* [TASK INSTRUCTIONS]
From the first line of the records down to the one that holds "The image size is (1317, 556).", transcribe each line exactly and add nothing.

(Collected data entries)

------------------------------------------------------------

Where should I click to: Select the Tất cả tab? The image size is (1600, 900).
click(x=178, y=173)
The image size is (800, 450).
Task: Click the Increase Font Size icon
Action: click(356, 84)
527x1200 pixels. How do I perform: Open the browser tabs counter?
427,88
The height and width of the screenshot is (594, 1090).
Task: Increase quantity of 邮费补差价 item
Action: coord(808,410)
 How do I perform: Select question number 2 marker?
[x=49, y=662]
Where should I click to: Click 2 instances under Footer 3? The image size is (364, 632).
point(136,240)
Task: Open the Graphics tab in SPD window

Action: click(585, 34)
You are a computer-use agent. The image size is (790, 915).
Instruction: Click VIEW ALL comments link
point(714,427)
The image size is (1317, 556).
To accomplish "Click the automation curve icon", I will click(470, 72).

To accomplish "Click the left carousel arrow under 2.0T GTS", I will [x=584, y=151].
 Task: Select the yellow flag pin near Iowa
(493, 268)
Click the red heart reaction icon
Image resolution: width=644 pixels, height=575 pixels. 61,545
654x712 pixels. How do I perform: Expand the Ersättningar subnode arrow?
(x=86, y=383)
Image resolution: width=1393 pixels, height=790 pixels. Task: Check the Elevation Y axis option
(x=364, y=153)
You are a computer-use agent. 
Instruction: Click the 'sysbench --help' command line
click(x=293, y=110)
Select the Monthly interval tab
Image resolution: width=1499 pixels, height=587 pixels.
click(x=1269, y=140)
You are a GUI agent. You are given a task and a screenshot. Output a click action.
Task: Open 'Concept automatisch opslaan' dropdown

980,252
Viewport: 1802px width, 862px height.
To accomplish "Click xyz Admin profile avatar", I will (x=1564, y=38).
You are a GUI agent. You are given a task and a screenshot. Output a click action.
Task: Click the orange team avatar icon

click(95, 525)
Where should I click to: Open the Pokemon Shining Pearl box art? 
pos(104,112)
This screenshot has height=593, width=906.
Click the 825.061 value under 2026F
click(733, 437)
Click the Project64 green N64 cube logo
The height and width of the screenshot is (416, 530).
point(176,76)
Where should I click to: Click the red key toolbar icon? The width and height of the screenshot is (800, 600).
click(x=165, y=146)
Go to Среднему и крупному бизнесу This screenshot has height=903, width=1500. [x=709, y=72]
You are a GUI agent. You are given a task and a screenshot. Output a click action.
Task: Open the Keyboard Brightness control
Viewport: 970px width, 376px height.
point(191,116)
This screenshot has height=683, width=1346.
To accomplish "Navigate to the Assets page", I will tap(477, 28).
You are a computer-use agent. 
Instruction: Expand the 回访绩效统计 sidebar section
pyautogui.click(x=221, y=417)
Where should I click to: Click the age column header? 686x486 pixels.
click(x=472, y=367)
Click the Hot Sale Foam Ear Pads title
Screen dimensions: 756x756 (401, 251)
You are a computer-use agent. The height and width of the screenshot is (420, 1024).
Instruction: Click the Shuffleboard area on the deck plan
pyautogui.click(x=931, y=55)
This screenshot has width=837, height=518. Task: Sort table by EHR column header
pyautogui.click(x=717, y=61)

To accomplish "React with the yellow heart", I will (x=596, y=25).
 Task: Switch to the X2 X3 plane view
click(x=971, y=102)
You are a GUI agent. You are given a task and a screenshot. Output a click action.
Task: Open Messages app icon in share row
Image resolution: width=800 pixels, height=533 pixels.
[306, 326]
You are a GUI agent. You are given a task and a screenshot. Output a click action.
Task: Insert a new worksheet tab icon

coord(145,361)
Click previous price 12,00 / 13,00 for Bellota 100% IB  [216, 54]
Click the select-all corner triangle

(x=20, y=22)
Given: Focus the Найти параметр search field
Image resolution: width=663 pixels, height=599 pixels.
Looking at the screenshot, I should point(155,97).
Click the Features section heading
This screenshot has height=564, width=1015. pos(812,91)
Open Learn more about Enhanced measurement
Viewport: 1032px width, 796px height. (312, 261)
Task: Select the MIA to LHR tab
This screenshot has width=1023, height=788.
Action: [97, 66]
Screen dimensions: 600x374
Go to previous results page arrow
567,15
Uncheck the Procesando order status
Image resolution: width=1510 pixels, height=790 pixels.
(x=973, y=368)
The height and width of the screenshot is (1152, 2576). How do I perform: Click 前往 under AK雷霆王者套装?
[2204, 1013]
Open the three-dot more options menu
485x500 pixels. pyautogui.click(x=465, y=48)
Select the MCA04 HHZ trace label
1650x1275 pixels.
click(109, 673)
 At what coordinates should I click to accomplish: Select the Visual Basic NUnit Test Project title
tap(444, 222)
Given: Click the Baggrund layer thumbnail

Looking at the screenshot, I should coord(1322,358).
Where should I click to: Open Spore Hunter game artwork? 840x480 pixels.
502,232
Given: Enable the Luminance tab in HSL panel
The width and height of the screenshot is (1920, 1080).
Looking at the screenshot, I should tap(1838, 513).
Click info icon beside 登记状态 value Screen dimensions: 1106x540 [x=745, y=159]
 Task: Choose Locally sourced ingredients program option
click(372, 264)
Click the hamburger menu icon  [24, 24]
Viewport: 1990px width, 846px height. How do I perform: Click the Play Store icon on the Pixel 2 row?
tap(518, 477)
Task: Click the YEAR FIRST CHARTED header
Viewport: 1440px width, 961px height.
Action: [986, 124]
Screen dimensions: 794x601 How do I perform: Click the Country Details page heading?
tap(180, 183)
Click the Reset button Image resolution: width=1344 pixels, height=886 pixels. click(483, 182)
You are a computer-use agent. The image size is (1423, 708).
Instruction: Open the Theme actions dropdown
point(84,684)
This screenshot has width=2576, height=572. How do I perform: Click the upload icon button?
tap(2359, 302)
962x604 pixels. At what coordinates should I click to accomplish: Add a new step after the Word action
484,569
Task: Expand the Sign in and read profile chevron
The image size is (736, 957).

------------------------------------------------------------

* [ANSWER SECTION]
Where should I click to: Select the Tất cả tab? The image size is (1600, 900).
click(x=178, y=173)
The image size is (800, 450).
Task: Click the Increase Font Size icon
Action: click(356, 84)
527x1200 pixels. How do I perform: Open the browser tabs counter?
427,88
The height and width of the screenshot is (594, 1090).
Task: Increase quantity of 邮费补差价 item
Action: coord(808,410)
 How do I perform: Select question number 2 marker?
[x=49, y=662]
Where should I click to: Click 2 instances under Footer 3? The image size is (364, 632).
point(136,240)
Task: Open the Graphics tab in SPD window

Action: click(585, 34)
You are a computer-use agent. The image size is (790, 915).
Instruction: Click VIEW ALL comments link
point(714,427)
The image size is (1317, 556).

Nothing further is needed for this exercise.